While President Trump is determined to tout the strength of the economy, recent metrics suggest that a recession could be in the offing.
Analysts are expecting corporate profits in the S&P 500 to drop by 1.7 percent compared to the same period last year, even though it had initially been projected to rise by 3.3 percent by the same analysts, according to The New York Times.
Corporate profits do not always correspond to overall economic growth, but can be an important determinant. For instance, when corporate earnings increased by 20 percent in the first nine months of 2018 compared to the same period in 2017, the S&P 500 experienced record highs. Since corporate profits continued to rise in the final quarter of 2018, economists believe a recession may have been averted, even though not all fourth-quarter results have been disclosed yet. They are currently expected to rise by about 13 percent from 2017.
"If the economy does slow, the big issue is the lack of scope for countercyclical policy," Dr. Michael Mandel, chief economic strategist at the Progressive Policy Institute, told Salon by email. "President Trump's fiscal policy has been the opposite of prudent, leaving the federal government with big budget deficits that are very high by historical standards. That means it will be much harder for policymakers to cushion a downturn. Trump's policies have put ordinary Americans at risk of a deeper recession."
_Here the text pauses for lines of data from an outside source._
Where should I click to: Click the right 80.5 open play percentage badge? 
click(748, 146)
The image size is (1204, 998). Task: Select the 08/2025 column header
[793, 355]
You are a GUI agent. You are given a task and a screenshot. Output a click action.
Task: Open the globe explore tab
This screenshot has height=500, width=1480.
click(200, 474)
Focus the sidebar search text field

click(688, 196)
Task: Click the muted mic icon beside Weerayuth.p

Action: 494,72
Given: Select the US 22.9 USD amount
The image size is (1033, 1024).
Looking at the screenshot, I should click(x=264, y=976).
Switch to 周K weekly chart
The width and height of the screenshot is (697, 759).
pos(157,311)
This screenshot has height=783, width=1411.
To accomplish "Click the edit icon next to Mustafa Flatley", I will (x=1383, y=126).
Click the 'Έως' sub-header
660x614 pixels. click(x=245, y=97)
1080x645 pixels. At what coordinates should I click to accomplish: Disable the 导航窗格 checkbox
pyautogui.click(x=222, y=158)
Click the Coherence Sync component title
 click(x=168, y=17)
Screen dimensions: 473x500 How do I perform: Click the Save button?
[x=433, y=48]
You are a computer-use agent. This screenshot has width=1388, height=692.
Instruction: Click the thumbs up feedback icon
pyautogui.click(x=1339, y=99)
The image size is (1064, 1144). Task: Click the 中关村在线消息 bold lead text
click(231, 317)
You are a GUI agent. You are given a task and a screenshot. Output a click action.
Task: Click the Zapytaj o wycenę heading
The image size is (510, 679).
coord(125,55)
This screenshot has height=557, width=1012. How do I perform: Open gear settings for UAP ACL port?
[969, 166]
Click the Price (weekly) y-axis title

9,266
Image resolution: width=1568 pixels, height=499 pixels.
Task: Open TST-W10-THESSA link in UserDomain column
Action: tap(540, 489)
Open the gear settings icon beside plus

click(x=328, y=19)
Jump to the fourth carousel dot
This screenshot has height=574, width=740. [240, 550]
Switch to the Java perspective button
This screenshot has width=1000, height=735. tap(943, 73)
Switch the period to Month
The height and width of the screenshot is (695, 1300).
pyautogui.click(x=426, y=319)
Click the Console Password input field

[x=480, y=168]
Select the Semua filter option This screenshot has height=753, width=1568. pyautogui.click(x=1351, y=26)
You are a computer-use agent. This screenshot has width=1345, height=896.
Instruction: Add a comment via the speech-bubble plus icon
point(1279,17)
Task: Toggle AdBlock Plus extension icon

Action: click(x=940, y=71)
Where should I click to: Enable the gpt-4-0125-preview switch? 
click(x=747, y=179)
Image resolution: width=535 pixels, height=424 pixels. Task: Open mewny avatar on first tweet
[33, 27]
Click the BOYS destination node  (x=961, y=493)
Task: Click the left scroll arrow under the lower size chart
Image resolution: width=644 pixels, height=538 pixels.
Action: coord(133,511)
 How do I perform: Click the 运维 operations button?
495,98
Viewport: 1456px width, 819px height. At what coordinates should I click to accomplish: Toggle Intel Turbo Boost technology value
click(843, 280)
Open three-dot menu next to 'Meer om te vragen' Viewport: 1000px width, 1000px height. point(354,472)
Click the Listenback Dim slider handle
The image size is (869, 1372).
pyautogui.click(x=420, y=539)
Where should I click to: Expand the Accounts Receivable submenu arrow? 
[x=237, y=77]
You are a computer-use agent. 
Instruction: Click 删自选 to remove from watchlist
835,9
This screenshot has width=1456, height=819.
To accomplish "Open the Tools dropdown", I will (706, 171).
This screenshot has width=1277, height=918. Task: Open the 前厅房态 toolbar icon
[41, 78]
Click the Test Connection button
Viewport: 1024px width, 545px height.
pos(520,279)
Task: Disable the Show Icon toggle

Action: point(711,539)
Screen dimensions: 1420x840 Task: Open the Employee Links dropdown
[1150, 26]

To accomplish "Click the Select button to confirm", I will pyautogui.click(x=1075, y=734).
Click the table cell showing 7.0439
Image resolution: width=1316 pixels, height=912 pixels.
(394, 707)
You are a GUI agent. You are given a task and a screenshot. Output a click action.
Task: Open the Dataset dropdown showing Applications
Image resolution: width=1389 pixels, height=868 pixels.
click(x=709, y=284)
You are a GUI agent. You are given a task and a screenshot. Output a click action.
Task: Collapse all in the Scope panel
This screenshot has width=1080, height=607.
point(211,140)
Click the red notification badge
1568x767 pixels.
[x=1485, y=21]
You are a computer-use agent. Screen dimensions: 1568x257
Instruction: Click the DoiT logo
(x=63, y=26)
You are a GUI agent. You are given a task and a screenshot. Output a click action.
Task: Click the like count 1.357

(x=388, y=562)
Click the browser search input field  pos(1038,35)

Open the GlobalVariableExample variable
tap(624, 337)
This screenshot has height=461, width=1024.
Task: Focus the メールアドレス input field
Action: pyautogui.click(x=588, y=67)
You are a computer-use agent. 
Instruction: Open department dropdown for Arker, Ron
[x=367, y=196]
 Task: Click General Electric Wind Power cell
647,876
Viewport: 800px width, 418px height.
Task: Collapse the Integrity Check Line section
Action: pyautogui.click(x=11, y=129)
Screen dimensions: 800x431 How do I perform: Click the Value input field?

The Times article elaborated on why the current numbers could be ominous for American companies:
But profits are now under pressure on multiple fronts, and there are no new tax cuts to cushion the blow — an ill omen for the stock market, if not the broader economy. Rising costs and a slowing global economy, in particular in China, have caused many S&P 500 companies to reduce their profit outlooks for 2019.
That is especially true among technology companies. Analysts expect them to report a nearly 10 percent decline in profits in the first quarter, the biggest decline of any sector in the S&P 500.
Trump has repeatedly made it clear that he sees the state of financial markets and corporate profits as linked to his presidency. This has sometimes caused him to make controversial decisions: In December, Treasury Secretary Steven Mnuchin apparently called the CEOs of several large banks, likely at the president's behest, declaring afterward that the banking execs had "confirmed that they have ample liquidity available for lending to consumer, business markets, and all other market operations" and had not "experienced any clearance or margin issues" that might affect the functioning of the markets.
Mnuchin's letter was seen as peculiar. No one had publicly questioned the financial health of the big banks, and such a statement of reassurance would normally only be issued amid a fiscal or economic crisis. Pundits speculated that Mnuchin was either operating on direct orders from Trump or was seeking to reassure his boss that markets would not crash because of the government shutdown. If a recession is really on the way, they will both have more reason for legitimate concern.